The projects, contract tests, and hardhat config is written in TS.

I need a way to use the HRE in an ESM environment (e.g. next.js backend API) to be able to verify the said contracts using the verify:verify task. Since Next.js enforces ESM, I cannot use HRE in a next.js app.

Minimal reproduction steps

  • To solve the problem above, I created a microservice in nest.js with a commonjs config.
  • This allows me to create an endpoint and import HRE to run the verify:verify task once the endpoint is called.
  • In the nest.js project, I copied over the solidity contracts, compiled them with the same hardhat config from next.js, and moved the generated artifacts back to the next.js app so that there is a matching bytecode between next.js and nest.js.
  • Note: importing HRE was only possible if the hardhat config was written in JS, not in TS like in the next.js app.
  • Having hardhat config in JS in the next.js app is not an option as my tests are written in TS, and if the hardhat config is in JS, they won't be picked up by hardhat.

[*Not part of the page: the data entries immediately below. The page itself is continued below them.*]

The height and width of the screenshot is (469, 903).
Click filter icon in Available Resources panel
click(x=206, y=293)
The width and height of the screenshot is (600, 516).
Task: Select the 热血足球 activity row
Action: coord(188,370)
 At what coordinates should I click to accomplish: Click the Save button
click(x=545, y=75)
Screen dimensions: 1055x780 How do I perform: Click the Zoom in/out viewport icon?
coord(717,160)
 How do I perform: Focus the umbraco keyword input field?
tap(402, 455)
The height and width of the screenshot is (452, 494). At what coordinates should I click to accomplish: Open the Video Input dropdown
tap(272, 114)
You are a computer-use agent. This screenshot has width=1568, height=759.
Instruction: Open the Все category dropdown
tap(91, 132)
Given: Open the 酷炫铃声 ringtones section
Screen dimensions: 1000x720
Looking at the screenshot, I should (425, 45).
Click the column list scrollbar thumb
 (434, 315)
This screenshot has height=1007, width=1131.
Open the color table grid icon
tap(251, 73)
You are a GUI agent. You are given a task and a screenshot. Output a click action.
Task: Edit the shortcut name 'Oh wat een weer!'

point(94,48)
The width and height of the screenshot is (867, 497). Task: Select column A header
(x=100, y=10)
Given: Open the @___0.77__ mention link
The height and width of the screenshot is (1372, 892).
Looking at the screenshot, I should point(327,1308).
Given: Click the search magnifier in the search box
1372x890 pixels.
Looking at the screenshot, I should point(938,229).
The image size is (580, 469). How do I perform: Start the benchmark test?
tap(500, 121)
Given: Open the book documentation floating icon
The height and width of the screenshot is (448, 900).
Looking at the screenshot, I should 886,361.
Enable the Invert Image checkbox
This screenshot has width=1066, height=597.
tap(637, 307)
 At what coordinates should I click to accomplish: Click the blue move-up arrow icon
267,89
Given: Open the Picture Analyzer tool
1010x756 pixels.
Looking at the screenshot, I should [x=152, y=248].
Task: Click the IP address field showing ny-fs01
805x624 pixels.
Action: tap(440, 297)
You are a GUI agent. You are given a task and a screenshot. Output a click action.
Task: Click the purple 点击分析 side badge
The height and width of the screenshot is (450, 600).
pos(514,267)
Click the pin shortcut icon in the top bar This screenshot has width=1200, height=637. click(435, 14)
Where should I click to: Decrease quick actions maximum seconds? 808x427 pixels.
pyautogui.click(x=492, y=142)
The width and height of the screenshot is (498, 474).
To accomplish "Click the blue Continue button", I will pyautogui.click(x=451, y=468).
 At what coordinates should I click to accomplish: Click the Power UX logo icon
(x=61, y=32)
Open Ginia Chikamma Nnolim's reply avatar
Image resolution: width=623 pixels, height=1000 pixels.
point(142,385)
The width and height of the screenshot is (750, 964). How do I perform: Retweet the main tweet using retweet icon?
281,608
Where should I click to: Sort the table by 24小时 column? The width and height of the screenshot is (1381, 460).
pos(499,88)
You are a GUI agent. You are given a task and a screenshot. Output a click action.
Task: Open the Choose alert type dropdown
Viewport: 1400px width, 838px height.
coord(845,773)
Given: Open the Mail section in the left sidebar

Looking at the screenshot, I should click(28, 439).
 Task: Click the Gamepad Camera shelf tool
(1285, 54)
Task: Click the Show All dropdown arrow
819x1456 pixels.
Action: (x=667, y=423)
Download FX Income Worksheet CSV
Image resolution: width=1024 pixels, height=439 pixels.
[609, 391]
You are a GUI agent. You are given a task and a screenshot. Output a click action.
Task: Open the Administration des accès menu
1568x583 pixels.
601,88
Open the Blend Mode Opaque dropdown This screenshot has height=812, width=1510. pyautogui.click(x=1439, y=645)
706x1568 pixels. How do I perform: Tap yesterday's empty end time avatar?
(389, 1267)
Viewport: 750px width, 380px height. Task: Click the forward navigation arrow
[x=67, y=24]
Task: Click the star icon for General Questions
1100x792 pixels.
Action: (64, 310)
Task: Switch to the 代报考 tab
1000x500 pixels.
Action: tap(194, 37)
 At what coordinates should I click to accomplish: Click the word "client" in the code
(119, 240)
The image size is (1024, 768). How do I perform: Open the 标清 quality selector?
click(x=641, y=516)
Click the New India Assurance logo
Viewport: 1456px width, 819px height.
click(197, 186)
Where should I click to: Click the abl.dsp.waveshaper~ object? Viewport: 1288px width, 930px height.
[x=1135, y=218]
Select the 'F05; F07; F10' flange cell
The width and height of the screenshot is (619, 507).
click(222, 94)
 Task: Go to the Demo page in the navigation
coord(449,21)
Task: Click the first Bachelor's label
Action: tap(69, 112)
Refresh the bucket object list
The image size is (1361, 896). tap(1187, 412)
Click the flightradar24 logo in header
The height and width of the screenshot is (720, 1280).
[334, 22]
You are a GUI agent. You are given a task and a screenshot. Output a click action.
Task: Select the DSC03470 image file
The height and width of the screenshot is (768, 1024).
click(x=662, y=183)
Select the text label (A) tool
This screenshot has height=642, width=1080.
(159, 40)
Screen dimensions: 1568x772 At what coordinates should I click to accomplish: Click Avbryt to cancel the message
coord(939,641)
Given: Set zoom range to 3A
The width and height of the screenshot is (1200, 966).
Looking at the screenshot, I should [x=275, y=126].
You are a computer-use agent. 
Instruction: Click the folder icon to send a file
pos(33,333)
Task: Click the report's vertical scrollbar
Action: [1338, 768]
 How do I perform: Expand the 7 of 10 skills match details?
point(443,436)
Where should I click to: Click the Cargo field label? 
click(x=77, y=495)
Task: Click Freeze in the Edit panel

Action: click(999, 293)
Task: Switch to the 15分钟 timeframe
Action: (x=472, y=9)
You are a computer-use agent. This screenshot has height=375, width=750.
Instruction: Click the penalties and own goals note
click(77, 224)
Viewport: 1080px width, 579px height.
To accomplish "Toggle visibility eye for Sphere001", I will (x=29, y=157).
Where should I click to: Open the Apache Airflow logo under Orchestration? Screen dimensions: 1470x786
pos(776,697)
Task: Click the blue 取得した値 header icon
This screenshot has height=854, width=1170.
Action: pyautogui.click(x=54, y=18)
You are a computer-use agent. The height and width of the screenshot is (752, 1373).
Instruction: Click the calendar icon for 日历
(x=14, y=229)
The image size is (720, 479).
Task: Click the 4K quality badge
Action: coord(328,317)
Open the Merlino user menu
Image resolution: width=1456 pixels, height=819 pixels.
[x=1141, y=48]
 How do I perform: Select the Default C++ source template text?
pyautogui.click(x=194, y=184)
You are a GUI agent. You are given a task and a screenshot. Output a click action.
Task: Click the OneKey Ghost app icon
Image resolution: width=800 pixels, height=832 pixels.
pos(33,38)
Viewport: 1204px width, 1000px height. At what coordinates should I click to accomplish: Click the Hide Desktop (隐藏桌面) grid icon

At this point, I'm faced with another issue:

  • The endpoint above is called with a specific chain ID based on the chain on which I want the contract to be verified. The default network is hardhat.
    So I need a way to change the network at runtime, which I was only able to do with the help of this package: https://github.com/dmihal/hardhat-change-network.

TL;DR

Because of the limitations above, I'm forced to have a separate verification microservice instead of creating a simple endpoint in a next.js app. I also have to use some sorcery to change the network at runtime.

In the end, it works, but it's far from ideal, as it requires much maintenance to do it this way.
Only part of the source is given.